The answer should consist of each line from the data below that includes "Given".

Collected data
----------------

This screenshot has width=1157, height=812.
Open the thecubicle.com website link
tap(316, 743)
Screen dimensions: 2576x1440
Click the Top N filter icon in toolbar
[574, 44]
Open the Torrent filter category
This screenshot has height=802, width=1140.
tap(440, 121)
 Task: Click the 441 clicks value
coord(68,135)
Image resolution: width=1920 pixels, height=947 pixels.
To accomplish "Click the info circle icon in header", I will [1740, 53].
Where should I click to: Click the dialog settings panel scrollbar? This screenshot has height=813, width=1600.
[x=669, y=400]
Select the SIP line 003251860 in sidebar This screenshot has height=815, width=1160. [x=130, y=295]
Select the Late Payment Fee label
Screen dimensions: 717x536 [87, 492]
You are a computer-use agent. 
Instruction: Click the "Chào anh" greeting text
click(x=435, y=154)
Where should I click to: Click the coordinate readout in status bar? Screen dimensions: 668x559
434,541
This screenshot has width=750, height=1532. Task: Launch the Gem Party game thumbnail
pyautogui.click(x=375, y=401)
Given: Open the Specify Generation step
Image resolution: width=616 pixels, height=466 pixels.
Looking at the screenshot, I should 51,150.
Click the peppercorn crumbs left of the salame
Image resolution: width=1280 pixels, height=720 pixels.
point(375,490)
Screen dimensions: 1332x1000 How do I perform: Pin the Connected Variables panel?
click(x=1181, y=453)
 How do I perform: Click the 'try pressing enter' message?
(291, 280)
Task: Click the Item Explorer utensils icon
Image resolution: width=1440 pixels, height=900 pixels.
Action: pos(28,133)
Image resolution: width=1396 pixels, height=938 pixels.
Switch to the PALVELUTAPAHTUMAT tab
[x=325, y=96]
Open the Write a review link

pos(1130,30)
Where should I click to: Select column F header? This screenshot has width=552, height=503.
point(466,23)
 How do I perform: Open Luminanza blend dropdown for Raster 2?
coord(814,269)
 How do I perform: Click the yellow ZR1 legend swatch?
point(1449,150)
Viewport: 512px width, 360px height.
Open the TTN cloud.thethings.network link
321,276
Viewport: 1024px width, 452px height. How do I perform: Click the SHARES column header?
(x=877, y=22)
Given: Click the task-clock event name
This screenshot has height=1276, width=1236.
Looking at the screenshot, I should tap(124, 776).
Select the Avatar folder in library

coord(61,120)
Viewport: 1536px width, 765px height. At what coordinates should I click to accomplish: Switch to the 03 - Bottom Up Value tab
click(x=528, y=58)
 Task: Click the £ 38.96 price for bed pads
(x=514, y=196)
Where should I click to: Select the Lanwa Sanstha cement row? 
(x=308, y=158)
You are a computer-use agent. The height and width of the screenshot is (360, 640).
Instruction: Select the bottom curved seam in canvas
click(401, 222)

----------------

> Your response:
Given: Open the Specify Generation step
Given: Click the task-clock event name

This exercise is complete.